If the Eye has an, if you will, eyedeology, it is centred on opposition to the way big business is given vast sums of public money with little or no accountability for how it is spent.
Yet this principle is reversed when it comes to agriculture, as The Agri Brigade is devoted to the idea that farming should be subsidised and that no one outside the business should criticise what farmers do.
It reminds me of the late Sir Richard Body's account of fighting a hopeless industrial seat for the Conservatives in 1950. He was taken to meet some farmers on the rural fringe of the constituency for a briefing on agriculture.
There he was told the line to take: British farming is the most efficient in the world, and that's why it deserves to be subsidised.
Ian Hislop inherited The Agri Brigade from Richard Ingrams when he took over as editor. If I remember rightly, under Ingrams it gave the point of view of small farmers - the National Farmers Union was seen as the voice of big farmers and referred to as No F***ing Use.

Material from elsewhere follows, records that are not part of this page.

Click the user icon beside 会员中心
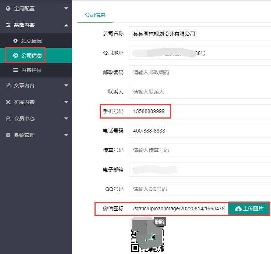pyautogui.click(x=8, y=119)
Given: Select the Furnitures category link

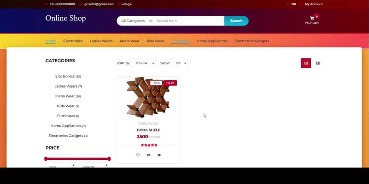Looking at the screenshot, I should pyautogui.click(x=66, y=115).
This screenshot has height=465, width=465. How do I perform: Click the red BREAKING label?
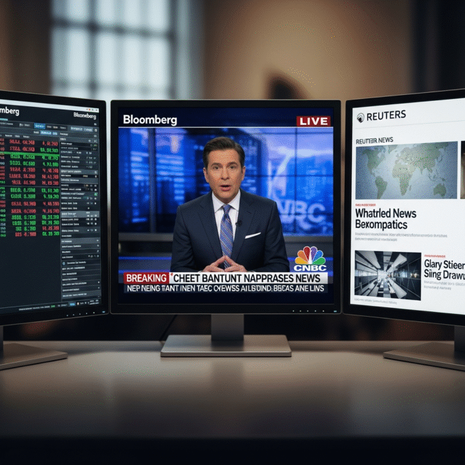tap(146, 277)
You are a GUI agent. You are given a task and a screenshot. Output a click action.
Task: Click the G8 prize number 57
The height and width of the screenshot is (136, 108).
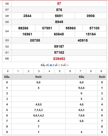pyautogui.click(x=59, y=4)
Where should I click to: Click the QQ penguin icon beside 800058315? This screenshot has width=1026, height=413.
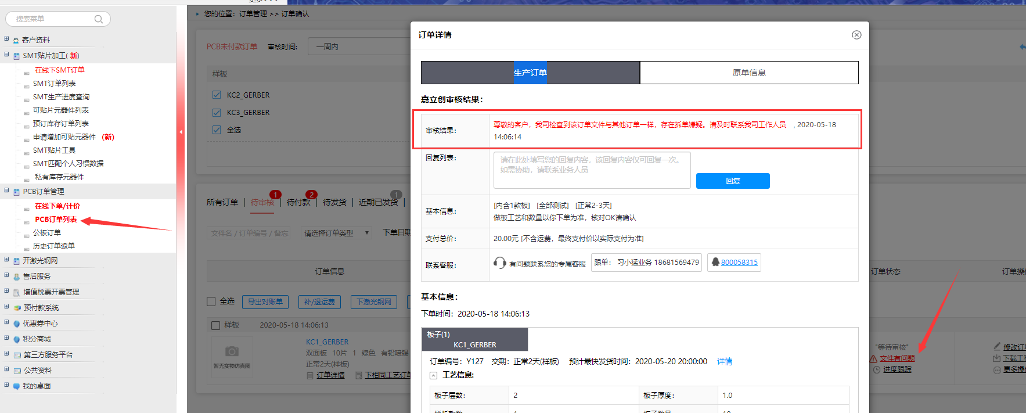tap(715, 263)
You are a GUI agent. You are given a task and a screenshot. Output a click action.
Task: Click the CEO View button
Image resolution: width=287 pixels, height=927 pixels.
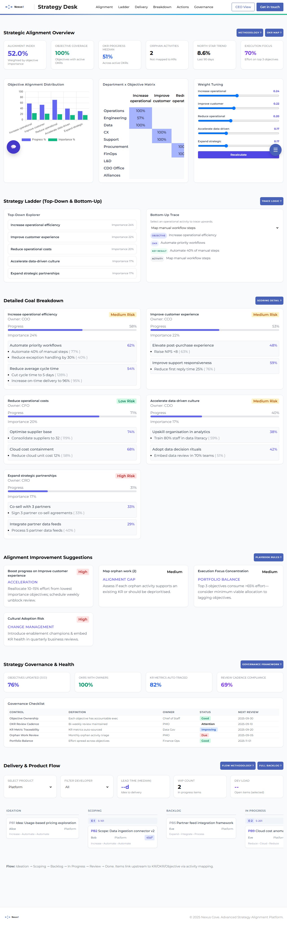coord(243,7)
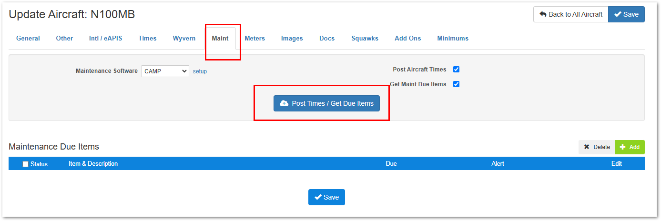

That touch of radicalism has been lost and these days it may as well be written by the NFU. Nor has it been free of the original sin of the Eye: public school snobbery. I remember The Agri Brigade finding Margaret Beckett's love of caravan holidays endlessly amusing.
I'd like to see an environmental column in the Eye that was written with the public good in mind, rather than the interests of one industry.
But then, as I have bought every issue of the Eye since I went to York in 1978 (you couldn't buy it in Market Harborough in those days), I feel I'm entitled to moan about it from time to time.